**TASK PROMPT:** All entries below are to be copied precisely as they appear.

(Records from a collection)
<<<<
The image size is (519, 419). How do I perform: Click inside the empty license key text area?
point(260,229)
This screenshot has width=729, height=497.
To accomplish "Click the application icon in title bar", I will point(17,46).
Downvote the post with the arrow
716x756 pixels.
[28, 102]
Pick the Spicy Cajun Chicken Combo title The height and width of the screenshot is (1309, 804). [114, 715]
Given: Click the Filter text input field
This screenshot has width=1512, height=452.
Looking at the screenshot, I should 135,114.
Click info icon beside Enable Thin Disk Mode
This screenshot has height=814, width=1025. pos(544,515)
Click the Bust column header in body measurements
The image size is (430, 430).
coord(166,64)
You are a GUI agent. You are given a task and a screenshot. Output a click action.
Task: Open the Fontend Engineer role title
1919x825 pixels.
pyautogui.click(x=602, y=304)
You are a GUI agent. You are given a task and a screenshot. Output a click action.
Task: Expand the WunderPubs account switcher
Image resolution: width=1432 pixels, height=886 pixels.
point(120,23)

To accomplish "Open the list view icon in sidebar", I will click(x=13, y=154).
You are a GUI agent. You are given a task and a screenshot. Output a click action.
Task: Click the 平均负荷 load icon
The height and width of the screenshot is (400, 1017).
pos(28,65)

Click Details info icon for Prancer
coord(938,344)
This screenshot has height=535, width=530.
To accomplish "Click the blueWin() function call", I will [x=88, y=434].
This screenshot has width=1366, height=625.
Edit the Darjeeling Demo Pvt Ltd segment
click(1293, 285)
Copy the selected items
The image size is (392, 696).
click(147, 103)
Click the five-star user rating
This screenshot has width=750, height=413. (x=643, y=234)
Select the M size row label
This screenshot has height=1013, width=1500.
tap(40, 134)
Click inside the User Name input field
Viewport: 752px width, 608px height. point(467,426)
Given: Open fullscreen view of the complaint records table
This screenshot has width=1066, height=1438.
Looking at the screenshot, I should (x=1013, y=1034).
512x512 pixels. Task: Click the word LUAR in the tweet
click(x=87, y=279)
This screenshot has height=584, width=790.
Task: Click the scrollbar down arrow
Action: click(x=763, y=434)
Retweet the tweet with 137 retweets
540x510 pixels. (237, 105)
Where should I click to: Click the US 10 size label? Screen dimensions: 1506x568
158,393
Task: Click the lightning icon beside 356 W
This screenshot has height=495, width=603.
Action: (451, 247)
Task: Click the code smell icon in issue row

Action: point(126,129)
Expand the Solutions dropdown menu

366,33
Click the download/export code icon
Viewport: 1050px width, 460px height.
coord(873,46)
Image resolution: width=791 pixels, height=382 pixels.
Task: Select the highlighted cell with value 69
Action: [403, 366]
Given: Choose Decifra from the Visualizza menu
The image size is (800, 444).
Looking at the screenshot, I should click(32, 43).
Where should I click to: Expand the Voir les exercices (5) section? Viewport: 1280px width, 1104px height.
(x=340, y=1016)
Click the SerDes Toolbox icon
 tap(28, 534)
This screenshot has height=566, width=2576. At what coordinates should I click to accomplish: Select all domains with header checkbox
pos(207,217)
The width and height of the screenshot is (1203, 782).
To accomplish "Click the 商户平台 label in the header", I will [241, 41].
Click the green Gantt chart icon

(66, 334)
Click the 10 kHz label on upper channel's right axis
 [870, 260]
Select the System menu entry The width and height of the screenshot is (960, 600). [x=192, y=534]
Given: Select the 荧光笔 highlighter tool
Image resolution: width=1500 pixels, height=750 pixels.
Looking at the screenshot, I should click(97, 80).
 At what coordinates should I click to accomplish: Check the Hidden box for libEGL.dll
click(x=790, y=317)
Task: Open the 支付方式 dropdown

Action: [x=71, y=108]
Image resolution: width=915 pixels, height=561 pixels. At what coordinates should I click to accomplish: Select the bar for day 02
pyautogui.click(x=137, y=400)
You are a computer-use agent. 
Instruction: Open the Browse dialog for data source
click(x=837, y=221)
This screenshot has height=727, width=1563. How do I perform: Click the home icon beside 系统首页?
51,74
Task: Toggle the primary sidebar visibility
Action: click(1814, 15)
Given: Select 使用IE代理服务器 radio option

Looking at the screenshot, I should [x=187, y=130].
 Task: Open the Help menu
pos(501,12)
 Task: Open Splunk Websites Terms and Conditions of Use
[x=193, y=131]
>>>>
**THE ANSWER:**
The image size is (519, 419). How do I perform: Click inside the empty license key text area?
point(260,229)
This screenshot has width=729, height=497.
To accomplish "Click the application icon in title bar", I will point(17,46).
Downvote the post with the arrow
716x756 pixels.
[28, 102]
Pick the Spicy Cajun Chicken Combo title The height and width of the screenshot is (1309, 804). [114, 715]
Given: Click the Filter text input field
This screenshot has width=1512, height=452.
Looking at the screenshot, I should 135,114.
Click info icon beside Enable Thin Disk Mode
This screenshot has height=814, width=1025. pos(544,515)
Click the Bust column header in body measurements
The image size is (430, 430).
coord(166,64)
You are a GUI agent. You are given a task and a screenshot. Output a click action.
Task: Open the Fontend Engineer role title
1919x825 pixels.
pyautogui.click(x=602, y=304)
You are a GUI agent. You are given a task and a screenshot. Output a click action.
Task: Expand the WunderPubs account switcher
Image resolution: width=1432 pixels, height=886 pixels.
point(120,23)

To accomplish "Open the list view icon in sidebar", I will click(x=13, y=154).
You are a GUI agent. You are given a task and a screenshot. Output a click action.
Task: Click the 平均负荷 load icon
The height and width of the screenshot is (400, 1017).
pos(28,65)

Click Details info icon for Prancer
coord(938,344)
This screenshot has height=535, width=530.
To accomplish "Click the blueWin() function call", I will [x=88, y=434].
This screenshot has width=1366, height=625.
Edit the Darjeeling Demo Pvt Ltd segment
click(1293, 285)
Copy the selected items
The image size is (392, 696).
click(147, 103)
Click the five-star user rating
This screenshot has width=750, height=413. (x=643, y=234)
Select the M size row label
This screenshot has height=1013, width=1500.
tap(40, 134)
Click inside the User Name input field
Viewport: 752px width, 608px height. point(467,426)
Given: Open fullscreen view of the complaint records table
This screenshot has width=1066, height=1438.
Looking at the screenshot, I should (x=1013, y=1034).
512x512 pixels. Task: Click the word LUAR in the tweet
click(x=87, y=279)
This screenshot has height=584, width=790.
Task: Click the scrollbar down arrow
Action: click(x=763, y=434)
Retweet the tweet with 137 retweets
540x510 pixels. (237, 105)
Where should I click to: Click the US 10 size label? Screen dimensions: 1506x568
158,393
Task: Click the lightning icon beside 356 W
This screenshot has height=495, width=603.
Action: (451, 247)
Task: Click the code smell icon in issue row

Action: point(126,129)
Expand the Solutions dropdown menu

366,33
Click the download/export code icon
Viewport: 1050px width, 460px height.
coord(873,46)
Image resolution: width=791 pixels, height=382 pixels.
Task: Select the highlighted cell with value 69
Action: [403, 366]
Given: Choose Decifra from the Visualizza menu
The image size is (800, 444).
Looking at the screenshot, I should click(32, 43).
Where should I click to: Expand the Voir les exercices (5) section? Viewport: 1280px width, 1104px height.
(x=340, y=1016)
Click the SerDes Toolbox icon
 tap(28, 534)
This screenshot has height=566, width=2576. At what coordinates should I click to accomplish: Select all domains with header checkbox
pos(207,217)
The width and height of the screenshot is (1203, 782).
To accomplish "Click the 商户平台 label in the header", I will [241, 41].
Click the green Gantt chart icon

(66, 334)
Click the 10 kHz label on upper channel's right axis
 [870, 260]
Select the System menu entry The width and height of the screenshot is (960, 600). [x=192, y=534]
Given: Select the 荧光笔 highlighter tool
Image resolution: width=1500 pixels, height=750 pixels.
Looking at the screenshot, I should click(97, 80).
 At what coordinates should I click to accomplish: Check the Hidden box for libEGL.dll
click(x=790, y=317)
Task: Open the 支付方式 dropdown

Action: [x=71, y=108]
Image resolution: width=915 pixels, height=561 pixels. At what coordinates should I click to accomplish: Select the bar for day 02
pyautogui.click(x=137, y=400)
You are a computer-use agent. 
Instruction: Open the Browse dialog for data source
click(x=837, y=221)
This screenshot has height=727, width=1563. How do I perform: Click the home icon beside 系统首页?
51,74
Task: Toggle the primary sidebar visibility
Action: click(1814, 15)
Given: Select 使用IE代理服务器 radio option

Looking at the screenshot, I should [x=187, y=130].
 Task: Open the Help menu
pos(501,12)
 Task: Open Splunk Websites Terms and Conditions of Use
[x=193, y=131]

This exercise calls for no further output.